### SUPPLIED TEXT
By Jewlissa Frickey, writer, The American Mold Builder

The AMBA Tooling Trailblazer of the Year Award was established to recognize the accomplishments of an AMBA member company that have resulted in a notable impact in the area of education. This year, the recipient of the award was Wepco Plastics in Middlefield, Connecticut. 

“Receiving this award reinforces that the work that we’re doing is valuable and necessary,” said Charles Daniels, chief financial officer at Wepco Plastics, Inc. 

In the state of Connecticut, Wepco Plastics has been a strong vocal advocate for workforce development, apprenticeships and exposing children as early as grade school to manufacturing and STEAM-related career paths. Through participation in collaboratives with the National Fund for Workforce Solutions, volunteering on local manufacturing group boards, helping to found pre-apprenticeship programs in local schools or offering STEAM-related activities to children in the state of Connecticut, becoming spokespeople for manufacturing and quality jobs has become a part of Wepco’s daily culture.

### DATA
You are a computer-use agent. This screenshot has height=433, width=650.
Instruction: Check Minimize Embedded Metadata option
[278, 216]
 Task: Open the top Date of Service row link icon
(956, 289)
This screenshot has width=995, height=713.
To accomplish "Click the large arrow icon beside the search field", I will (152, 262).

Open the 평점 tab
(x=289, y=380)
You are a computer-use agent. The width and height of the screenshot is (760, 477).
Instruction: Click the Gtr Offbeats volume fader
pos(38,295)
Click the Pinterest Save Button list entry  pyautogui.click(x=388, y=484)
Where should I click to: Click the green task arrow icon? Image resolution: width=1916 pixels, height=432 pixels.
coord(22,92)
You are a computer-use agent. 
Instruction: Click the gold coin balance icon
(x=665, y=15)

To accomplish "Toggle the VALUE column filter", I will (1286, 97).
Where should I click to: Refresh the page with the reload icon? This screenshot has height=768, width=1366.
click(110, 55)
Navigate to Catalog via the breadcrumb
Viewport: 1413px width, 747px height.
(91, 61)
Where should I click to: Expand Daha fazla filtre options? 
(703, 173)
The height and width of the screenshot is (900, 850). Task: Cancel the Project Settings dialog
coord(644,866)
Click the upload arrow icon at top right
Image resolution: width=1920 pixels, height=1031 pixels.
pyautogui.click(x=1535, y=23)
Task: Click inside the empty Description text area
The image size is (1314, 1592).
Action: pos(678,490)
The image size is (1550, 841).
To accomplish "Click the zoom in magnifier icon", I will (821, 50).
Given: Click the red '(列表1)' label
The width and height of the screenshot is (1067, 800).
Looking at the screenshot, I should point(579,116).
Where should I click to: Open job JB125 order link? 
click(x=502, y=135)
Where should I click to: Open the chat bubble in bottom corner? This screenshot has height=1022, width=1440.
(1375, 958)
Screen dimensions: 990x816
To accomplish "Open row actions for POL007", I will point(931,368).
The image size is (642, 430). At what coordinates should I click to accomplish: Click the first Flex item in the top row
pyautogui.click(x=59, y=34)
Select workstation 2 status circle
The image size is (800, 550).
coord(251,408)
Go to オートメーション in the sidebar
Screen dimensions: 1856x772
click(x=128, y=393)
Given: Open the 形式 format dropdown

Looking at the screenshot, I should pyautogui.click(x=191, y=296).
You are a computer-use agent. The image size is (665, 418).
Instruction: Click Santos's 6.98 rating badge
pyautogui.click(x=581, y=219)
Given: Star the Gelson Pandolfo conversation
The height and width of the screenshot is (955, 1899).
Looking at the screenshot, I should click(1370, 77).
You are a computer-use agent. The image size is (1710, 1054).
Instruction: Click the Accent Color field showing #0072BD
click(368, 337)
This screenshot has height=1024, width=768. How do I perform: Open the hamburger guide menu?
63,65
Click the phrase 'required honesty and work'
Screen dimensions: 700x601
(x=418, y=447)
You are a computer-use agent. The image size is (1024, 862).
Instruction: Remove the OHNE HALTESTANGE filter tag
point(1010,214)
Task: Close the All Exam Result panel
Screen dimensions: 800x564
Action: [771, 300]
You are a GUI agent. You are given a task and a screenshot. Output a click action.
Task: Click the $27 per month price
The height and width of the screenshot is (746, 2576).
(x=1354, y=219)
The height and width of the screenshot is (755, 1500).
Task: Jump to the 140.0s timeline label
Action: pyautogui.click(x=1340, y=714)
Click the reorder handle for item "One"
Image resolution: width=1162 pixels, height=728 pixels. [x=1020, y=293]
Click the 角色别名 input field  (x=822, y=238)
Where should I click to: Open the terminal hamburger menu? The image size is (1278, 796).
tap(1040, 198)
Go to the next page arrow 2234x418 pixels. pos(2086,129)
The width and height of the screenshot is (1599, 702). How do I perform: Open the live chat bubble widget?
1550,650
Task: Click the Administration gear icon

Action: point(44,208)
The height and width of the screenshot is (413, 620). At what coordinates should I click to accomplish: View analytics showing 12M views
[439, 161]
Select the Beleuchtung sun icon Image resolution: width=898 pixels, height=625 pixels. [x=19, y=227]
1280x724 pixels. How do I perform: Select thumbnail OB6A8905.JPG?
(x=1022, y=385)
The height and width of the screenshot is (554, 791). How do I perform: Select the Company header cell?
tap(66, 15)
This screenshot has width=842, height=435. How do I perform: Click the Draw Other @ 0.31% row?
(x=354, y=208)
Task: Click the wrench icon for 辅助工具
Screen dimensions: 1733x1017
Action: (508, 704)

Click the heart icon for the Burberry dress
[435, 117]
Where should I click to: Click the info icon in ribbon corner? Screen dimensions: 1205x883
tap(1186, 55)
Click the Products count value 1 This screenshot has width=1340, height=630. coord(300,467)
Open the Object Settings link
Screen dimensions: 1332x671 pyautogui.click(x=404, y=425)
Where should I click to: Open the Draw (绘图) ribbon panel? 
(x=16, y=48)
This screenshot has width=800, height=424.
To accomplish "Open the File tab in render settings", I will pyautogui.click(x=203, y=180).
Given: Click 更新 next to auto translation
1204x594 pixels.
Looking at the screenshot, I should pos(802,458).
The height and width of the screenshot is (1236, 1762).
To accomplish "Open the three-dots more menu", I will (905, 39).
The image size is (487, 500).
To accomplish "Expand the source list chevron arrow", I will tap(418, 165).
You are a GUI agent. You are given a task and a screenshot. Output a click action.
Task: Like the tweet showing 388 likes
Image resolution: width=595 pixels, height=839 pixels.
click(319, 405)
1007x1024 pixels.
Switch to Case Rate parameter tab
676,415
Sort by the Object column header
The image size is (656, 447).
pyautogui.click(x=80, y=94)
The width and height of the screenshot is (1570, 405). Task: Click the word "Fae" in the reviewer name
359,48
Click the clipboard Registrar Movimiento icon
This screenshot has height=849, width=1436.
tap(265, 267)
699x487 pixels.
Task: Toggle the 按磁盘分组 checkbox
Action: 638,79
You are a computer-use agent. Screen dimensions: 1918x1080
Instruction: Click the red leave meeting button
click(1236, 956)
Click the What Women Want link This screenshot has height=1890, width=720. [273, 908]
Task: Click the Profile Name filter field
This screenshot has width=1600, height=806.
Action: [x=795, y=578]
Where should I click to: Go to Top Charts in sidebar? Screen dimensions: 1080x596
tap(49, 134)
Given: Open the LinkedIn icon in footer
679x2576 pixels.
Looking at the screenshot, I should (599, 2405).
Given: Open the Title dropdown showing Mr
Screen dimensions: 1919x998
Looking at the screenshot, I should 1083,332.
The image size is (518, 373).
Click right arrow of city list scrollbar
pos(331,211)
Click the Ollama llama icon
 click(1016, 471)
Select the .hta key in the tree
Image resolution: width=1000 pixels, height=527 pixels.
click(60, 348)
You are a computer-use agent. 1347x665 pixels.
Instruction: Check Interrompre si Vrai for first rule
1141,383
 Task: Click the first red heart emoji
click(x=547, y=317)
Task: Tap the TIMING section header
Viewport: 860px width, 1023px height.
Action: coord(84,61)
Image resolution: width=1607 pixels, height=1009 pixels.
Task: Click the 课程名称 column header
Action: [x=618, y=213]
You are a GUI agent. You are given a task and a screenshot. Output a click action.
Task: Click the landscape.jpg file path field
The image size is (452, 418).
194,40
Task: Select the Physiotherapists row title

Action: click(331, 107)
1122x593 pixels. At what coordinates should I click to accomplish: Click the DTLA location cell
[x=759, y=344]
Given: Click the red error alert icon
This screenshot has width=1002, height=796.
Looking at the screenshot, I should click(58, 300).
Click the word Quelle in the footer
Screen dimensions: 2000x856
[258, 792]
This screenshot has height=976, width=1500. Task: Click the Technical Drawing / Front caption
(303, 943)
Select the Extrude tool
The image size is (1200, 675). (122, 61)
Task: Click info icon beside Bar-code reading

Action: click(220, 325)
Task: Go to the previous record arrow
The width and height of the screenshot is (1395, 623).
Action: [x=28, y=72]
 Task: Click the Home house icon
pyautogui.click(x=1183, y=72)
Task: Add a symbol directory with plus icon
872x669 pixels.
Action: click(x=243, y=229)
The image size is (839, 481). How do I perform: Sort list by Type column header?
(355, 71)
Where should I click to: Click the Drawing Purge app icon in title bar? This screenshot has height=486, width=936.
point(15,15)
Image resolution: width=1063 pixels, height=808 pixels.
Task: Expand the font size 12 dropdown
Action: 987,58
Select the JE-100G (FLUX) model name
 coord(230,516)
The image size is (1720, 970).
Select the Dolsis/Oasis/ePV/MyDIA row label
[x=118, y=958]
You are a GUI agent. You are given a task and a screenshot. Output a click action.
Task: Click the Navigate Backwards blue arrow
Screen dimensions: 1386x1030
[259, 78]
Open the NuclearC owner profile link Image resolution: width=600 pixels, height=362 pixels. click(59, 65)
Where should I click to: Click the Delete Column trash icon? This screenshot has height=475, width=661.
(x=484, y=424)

### EXERCISES TO COMPLETE
**1)** In the article on the Tooling Trailblazer of the Year Award, list the activities named in the sentence beginning "Through participation in collaboratives" as the ways Wepco Plastics has acted as spokespeople for manufacturing.
**2)** Continue the article on Wepco Plastics receiving the Tooling Trailblazer of the Year Award, picking up after its final sentence.
The listing was drawn from a separate source and has no connection to the article.

### EXERCISE ANSWERS
**1)**
- Participation in collaboratives with the National Fund for Workforce Solutions
- Volunteering on local manufacturing group boards
- Helping to found pre-apprenticeship programs in local schools
- Offering STEAM-related activities to children in the state of Connecticut

**2)**
“As a member of our community, it is critical that we play a role in ensuring everyone has access to quality education,” said Daniels. “As an employer, it is our responsibility to work with schools and education providers to offer support and feedback. If we don’t focus on the workforce of today and tomorrow, we can’t expect anyone else to.”

In the past year, Wepco Plastics pivoted to manufacture personal protective equipment (PPE) to employ new team members during COVID-19 and meet the State of Connecticut’s urgent need, acquired a new 3D printing value stream and hired an Industry 4.0 engineer. Combined, these instances exemplify how Wepco seeks to meet, and exceed, the needs of its customers and its community. Manufacturing PPE provided a unique way to thrive during the pandemic, while also providing much needed jobs and protection for its local community.

“I’m hopeful that an award like this will help encourage other companies to step up and play a larger role in their areas,” Daniels said. “It reinforces that the work we are doing is valuable and necessary.”

It’s not always as simple as an email, however. For companies that want to become more involved in their community, the first step is calling. 

“The easiest way is to find a school that’s closest to you – more than likely, your employees have family that attends, helping you network from the start,” Daniels said. “The initial phone call may not go far because the schools may not know what they need; that’s our job. It’s not always an easy adventure, but it only takes one school to set the pace for others to follow.”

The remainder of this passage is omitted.